But no. The man filling the Spidey suit on posters, giant billboards, PlayStation 3 video game covers, boxes of Kraft macaroni and cheese, PopTarts and cereal is Omaha native Nick Stanner.
“They needed a guy who fit in the suit and who could perform on trampoline,” said Stanner, a feature film and television stunt man. “When people in the movie business need flipping, they come to me.”
Stanner, like Spider-Man, loves to fly through the air and take heart-stopping leaps off tall buildings. He estimates he's been lit on fire hundreds of times in front of the camera, and been jerked into the air or hit by a car dozens more.
It took just one day's photo shoot on a rented trampoline to capture the images of Stanner that would be plastered all around Los Angeles, in New York City's Times Square, in Hong Kong and Tokyo on huge billboards. He didn't do stunts in the movie itself.

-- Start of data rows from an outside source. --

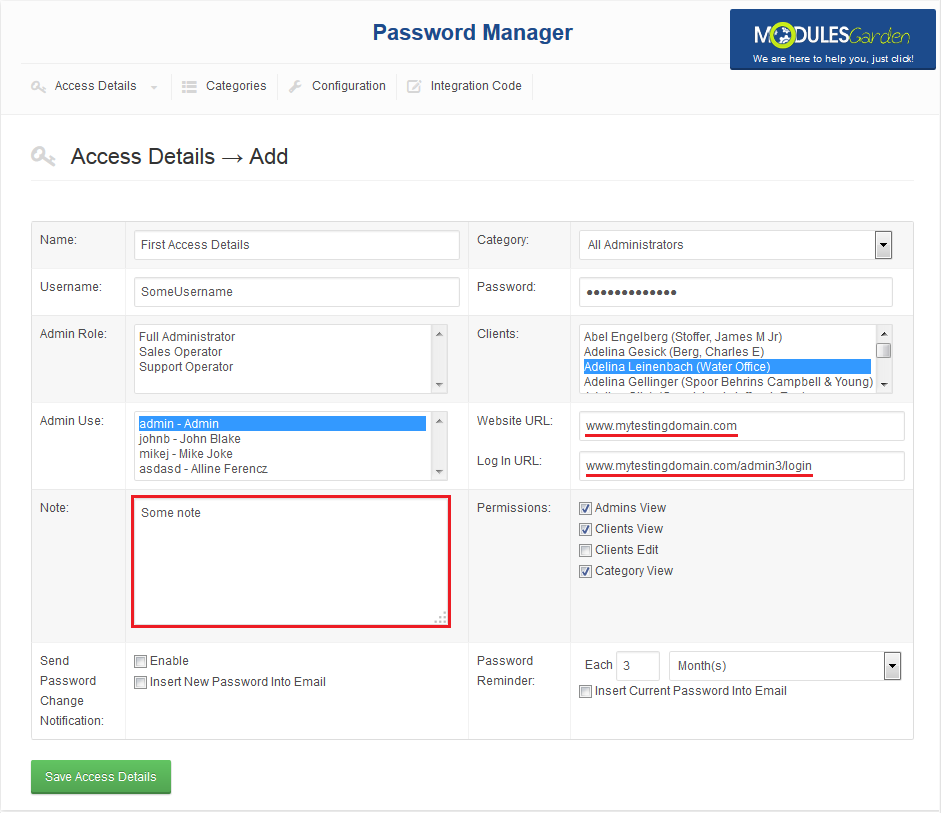941x813 pixels.
Task: Click the key icon beside Access Details menu
Action: (x=38, y=87)
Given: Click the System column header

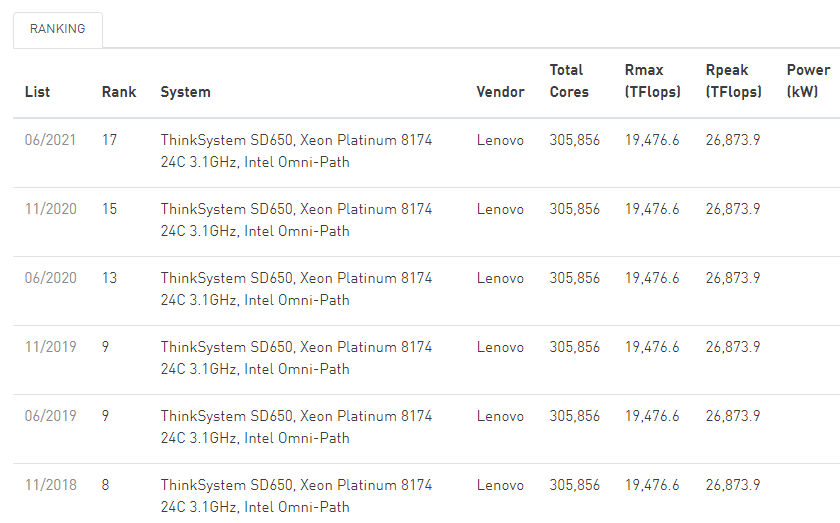Looking at the screenshot, I should coord(185,92).

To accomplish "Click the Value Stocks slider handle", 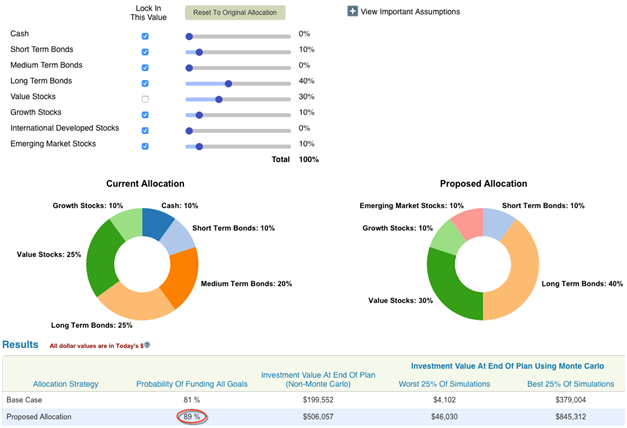I will pyautogui.click(x=218, y=99).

To hear Stanner tell it, he was born to be a stunt man. His parents, Mike and Sharon Stanner, run the Omega School of Gymnastics in Papillion.
“I rolled out of the womb and into the gym,” Stanner said from his home in Studio City last week. “That was my babysitter. I'd head from school to the gym and hang out there for the rest of the night.”
His mother recalls one night at the gym when she suddenly noticed 3-year-old Nick on top of the pop machine in the lobby.
“I don't know how he got up there, but he did a front flip onto the couch,” she said. “We were sort of speechless.”
At age 7, he scrambled to the top of a 30-foot tower next to the pool in Hitchcock Park. When the lifeguard yelled at him to get down, he did a flip into the pool.
At 15, he was helping reroof the Stanner home when a railing he was sitting on gave way. Nick fell backward, from two stories up, but landed on his feet, unhurt.
Gymnastics gave him strength, balance and awareness of where his body is as it flies through the air, all skills he uses as a stuntman. It also gave him something more.
“I trained him that if you prepare, you can minimize the risk,” his father, Mike Stanner, said. “That's how he approaches his stunts. And because of that, he's stayed healthy his entire career.”
Nick, 35, said bumps and bruises are inevitable in his line of work.
“You almost always get hurt,” he said. “You hope you never get injured.”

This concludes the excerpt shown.